De doop van Jezus was dus geen puur individueel religieus
bekeringsmoment: ze was een inwijding in een “staatsgevaarlijke”
beweging. Dat is het eerste scharniermoment.
Het tweede scharniermoment
is de mystieke openbaring van God, die gepaard gaat met een
religieuze zending. Jezus krijgt daar, in het water van de
Jordaan, zijn officiële en publieke missie. Die ene zin “Dit
is mijn Zoon, mijn geliefde, in wie ik welbehagen heb” houdt
een liefdesverklaring, een bevestiging én een zending in.
Die zending is als dusdanig niet rechtstreeks uit Gods uitspraak
af te leiden, maar de hele context roept ze op. Johannes en
de ganse gemeenschap ter plaatse spraken over niets anders
dan over een nieuwe Messias en een bevrijdingsbeweging. Enkele
woorden uit de hemel waren voldoende om dit verlangen om te
zetten in een mandaat, een startschot. Maar bovendien laat
de verwijzing naar Jesaja meteen ook vermoeden over welk type
zending het gaat: het is geen opstand van een guerrillagroep,
geen politieke revolutie, maar een liefdevolle, bevrijdende,
verlichtende boodschap.
T.o.v. de boodschap van
Johannes kan dit gezien worden als een verdere accentverschuiving.

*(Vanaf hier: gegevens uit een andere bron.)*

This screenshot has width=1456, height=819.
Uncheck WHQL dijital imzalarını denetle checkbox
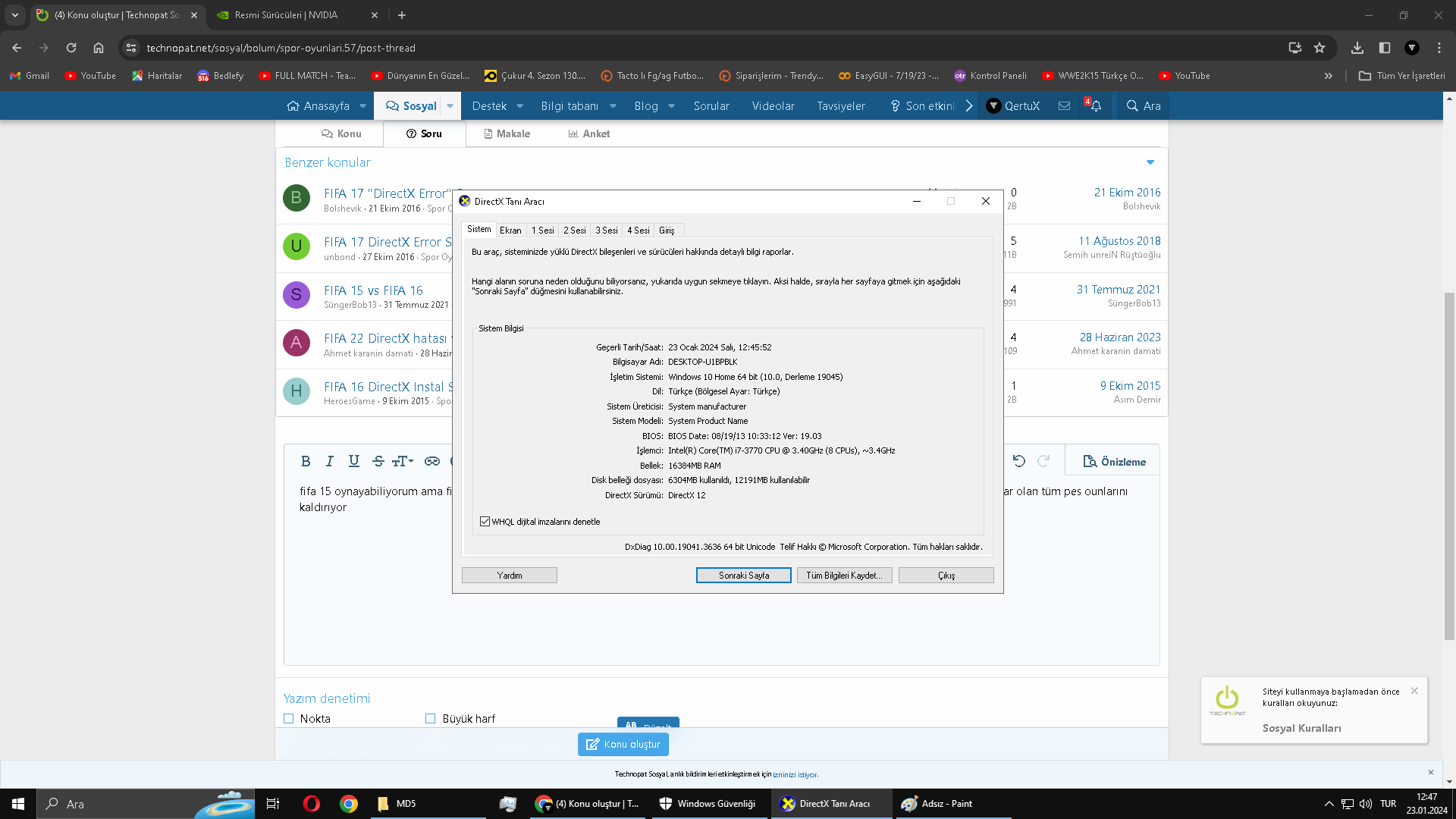pos(485,522)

Johannes had een hardere, meer dreigende stijl aan het adres
van het establishment. Voor hem “lag de bijl al klaar aan
de wortel”. Jezus zou meer nadruk leggen op de centrale rol
van de liefde, en de bevrijdende kracht van het geloof. Maar
laat ons liever over de verschillen heen zoeken naar de continuïteit
tussen beide figuren: tenslotte heeft Jezus heel bewust gekozen
om toe te treden tot de beweging van Johannes. Wat hen verbindt
is eenzelfde heldere, radicale kijk op het Rijk Gods en hun
ijver voor gerechtigheid. Beiden benadrukken Gods keuze voor
de armen en zondaars.
Wat mij in dit evangelie
het meest treft is dat beide scharniermomenten: het maken
van een maatschappijkeuze enerzijds, en het sacrament van
de doop anderzijds, bij Jezus zo onlosmakelijk met elkaar
verbonden zijn. Je zou het zelfs zo kunnen uitdrukken, dat
God de toetreding van Jezus tot de beweging van Johannes bekrachtigt
en heiligt. In onze traditie is het doopsel misschien wat
uit zijn maatschappelijke context gerukt, doordat baby’s bij
hun doopsel geen maatschappijkeuzen kunnen maken. In het vormsel
gaan jongeren een hele stap verder. Maar ook op 12 jaar heb
je nog weinig van de wereld gezien... Het lijkt me een permanente
opdracht om, telkens wanneer wij onze doopbeloften hernieuwen,
bv. bij dooprituelen of tijdens de paaswake, dieper te graven
naar de maatschappijkeuze die in het doopsel vervat zit.
Lied 610: "Hoort
hoe God met mensen omgaat" (strofen 1, 12, 13)
Vervolg commentaar
Daarnet hadden we het over
de band tussen de maatschappelijke en religieuze dimensie
van het doopsel. Er is nog een andere boodschap in de lezing,
die mij telkens weer doet huiveren van ontroering. Dat is
die ‘stem uit de hemel’. Stel je voor! God himself speaking
on the phone! Hij, over wie slechts zelden en onrechtstreeks
een tip van de sluier opgelicht wordt, hij die gehuld gaat
een nevel van mysterie, komt even op het voorplan en spreekt
één zin uit. Maar wat voor een uitspraak! Voor Jezus moet
dit geklonken hebben als: “Jij bent mijn toekomst, mijn uitzicht,
het kind waar ik zielsveel van hou. Al wat jij doet gaat mij
ter harte. Ik stuur je uit om mijn Rijk te vestigen onder
de mensen. Ik zal met jou verbonden blijven, wat er ook gebeurt.”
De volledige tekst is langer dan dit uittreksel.